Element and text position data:
= = =

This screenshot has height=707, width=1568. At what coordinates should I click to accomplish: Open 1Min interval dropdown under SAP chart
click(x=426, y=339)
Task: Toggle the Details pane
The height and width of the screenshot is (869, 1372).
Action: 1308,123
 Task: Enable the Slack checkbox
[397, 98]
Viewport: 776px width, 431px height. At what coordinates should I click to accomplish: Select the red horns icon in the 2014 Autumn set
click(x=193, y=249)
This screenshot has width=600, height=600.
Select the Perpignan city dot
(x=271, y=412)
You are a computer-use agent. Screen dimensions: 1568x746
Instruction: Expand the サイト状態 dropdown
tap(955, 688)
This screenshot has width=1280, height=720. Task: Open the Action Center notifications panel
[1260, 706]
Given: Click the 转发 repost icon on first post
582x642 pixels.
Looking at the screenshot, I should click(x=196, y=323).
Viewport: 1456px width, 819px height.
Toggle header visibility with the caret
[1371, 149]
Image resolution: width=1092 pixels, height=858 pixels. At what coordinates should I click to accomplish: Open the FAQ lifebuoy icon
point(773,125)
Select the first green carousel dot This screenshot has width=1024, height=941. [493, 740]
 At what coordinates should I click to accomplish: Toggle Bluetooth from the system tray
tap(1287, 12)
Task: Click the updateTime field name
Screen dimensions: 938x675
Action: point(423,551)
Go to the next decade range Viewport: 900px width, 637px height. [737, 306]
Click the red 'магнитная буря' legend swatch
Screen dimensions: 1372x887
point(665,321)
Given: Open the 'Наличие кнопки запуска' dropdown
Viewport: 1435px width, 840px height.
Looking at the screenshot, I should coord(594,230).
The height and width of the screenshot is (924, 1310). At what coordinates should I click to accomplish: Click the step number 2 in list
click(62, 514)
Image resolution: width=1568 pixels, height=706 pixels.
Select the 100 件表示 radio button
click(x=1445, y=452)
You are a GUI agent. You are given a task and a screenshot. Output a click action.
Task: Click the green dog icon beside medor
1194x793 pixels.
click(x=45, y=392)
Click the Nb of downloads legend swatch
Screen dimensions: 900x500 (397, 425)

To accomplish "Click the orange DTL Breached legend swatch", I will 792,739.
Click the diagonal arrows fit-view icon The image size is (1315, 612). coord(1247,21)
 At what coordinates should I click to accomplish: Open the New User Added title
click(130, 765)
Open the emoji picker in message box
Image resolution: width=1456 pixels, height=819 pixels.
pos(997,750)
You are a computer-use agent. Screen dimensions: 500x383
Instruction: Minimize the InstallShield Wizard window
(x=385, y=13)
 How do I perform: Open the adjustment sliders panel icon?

= = =

_What you are asked to do:_
Copy out every line of the records above, keeping each character the same.

_Exercise result:_
This screenshot has height=707, width=1568. At what coordinates should I click to accomplish: Open 1Min interval dropdown under SAP chart
click(x=426, y=339)
Task: Toggle the Details pane
The height and width of the screenshot is (869, 1372).
Action: 1308,123
 Task: Enable the Slack checkbox
[397, 98]
Viewport: 776px width, 431px height. At what coordinates should I click to accomplish: Select the red horns icon in the 2014 Autumn set
click(x=193, y=249)
This screenshot has width=600, height=600.
Select the Perpignan city dot
(x=271, y=412)
You are a computer-use agent. Screen dimensions: 1568x746
Instruction: Expand the サイト状態 dropdown
tap(955, 688)
This screenshot has width=1280, height=720. Task: Open the Action Center notifications panel
[1260, 706]
Given: Click the 转发 repost icon on first post
582x642 pixels.
Looking at the screenshot, I should click(x=196, y=323).
Viewport: 1456px width, 819px height.
Toggle header visibility with the caret
[1371, 149]
Image resolution: width=1092 pixels, height=858 pixels. At what coordinates should I click to accomplish: Open the FAQ lifebuoy icon
point(773,125)
Select the first green carousel dot This screenshot has width=1024, height=941. [493, 740]
 At what coordinates should I click to accomplish: Toggle Bluetooth from the system tray
tap(1287, 12)
Task: Click the updateTime field name
Screen dimensions: 938x675
Action: point(423,551)
Go to the next decade range Viewport: 900px width, 637px height. [737, 306]
Click the red 'магнитная буря' legend swatch
Screen dimensions: 1372x887
point(665,321)
Given: Open the 'Наличие кнопки запуска' dropdown
Viewport: 1435px width, 840px height.
Looking at the screenshot, I should coord(594,230).
The height and width of the screenshot is (924, 1310). At what coordinates should I click to accomplish: Click the step number 2 in list
click(62, 514)
Image resolution: width=1568 pixels, height=706 pixels.
Select the 100 件表示 radio button
click(x=1445, y=452)
You are a GUI agent. You are given a task and a screenshot. Output a click action.
Task: Click the green dog icon beside medor
1194x793 pixels.
click(x=45, y=392)
Click the Nb of downloads legend swatch
Screen dimensions: 900x500 (397, 425)

To accomplish "Click the orange DTL Breached legend swatch", I will 792,739.
Click the diagonal arrows fit-view icon The image size is (1315, 612). coord(1247,21)
 At what coordinates should I click to accomplish: Open the New User Added title
click(130, 765)
Open the emoji picker in message box
Image resolution: width=1456 pixels, height=819 pixels.
pos(997,750)
You are a computer-use agent. Screen dimensions: 500x383
Instruction: Minimize the InstallShield Wizard window
(x=385, y=13)
 How do I perform: Open the adjustment sliders panel icon?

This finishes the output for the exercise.